__Required work__
The answer consists solely of the lines running from the one with "You are a GUI" through the final line below, transcribed exactly and without any pictures.

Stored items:
· · · · ·

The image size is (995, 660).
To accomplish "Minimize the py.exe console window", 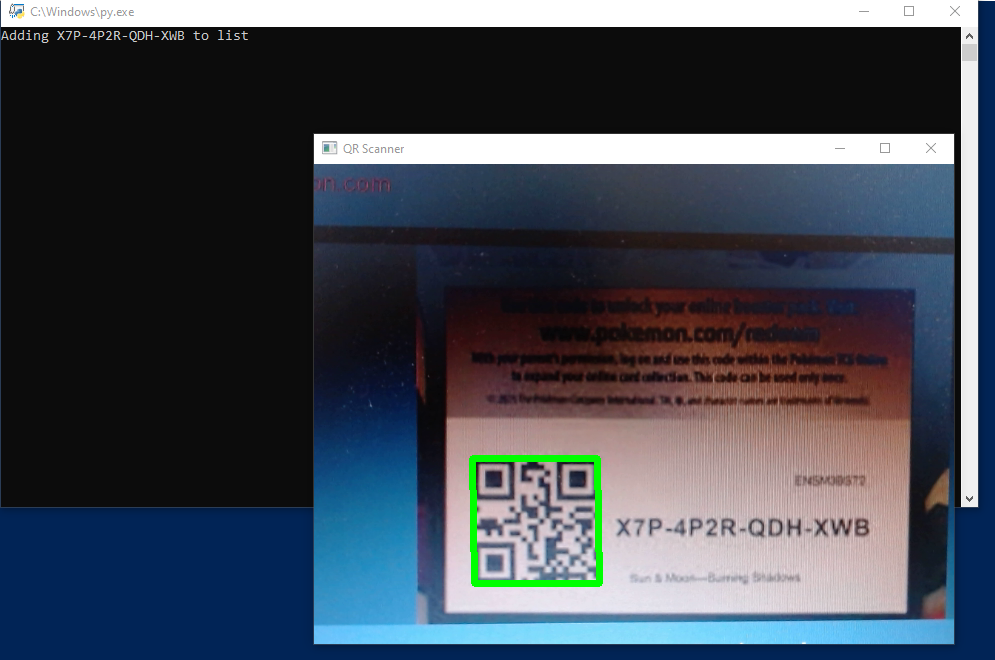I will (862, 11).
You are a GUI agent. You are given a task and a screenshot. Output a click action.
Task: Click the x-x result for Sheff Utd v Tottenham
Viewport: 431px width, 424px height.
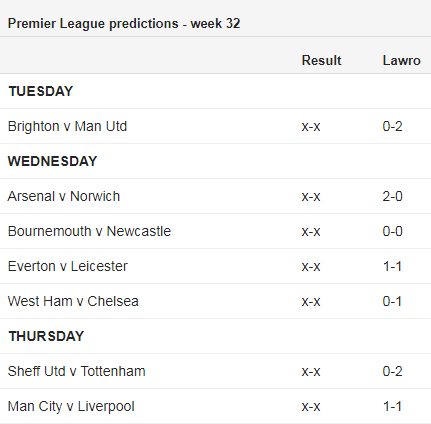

· · · · ·

__Exercise answer__
You are a GUI agent. You are given a task and a screenshot. Output a click action.
Task: Click the x-x result for Sheff Utd v Tottenham
Viewport: 431px width, 424px height.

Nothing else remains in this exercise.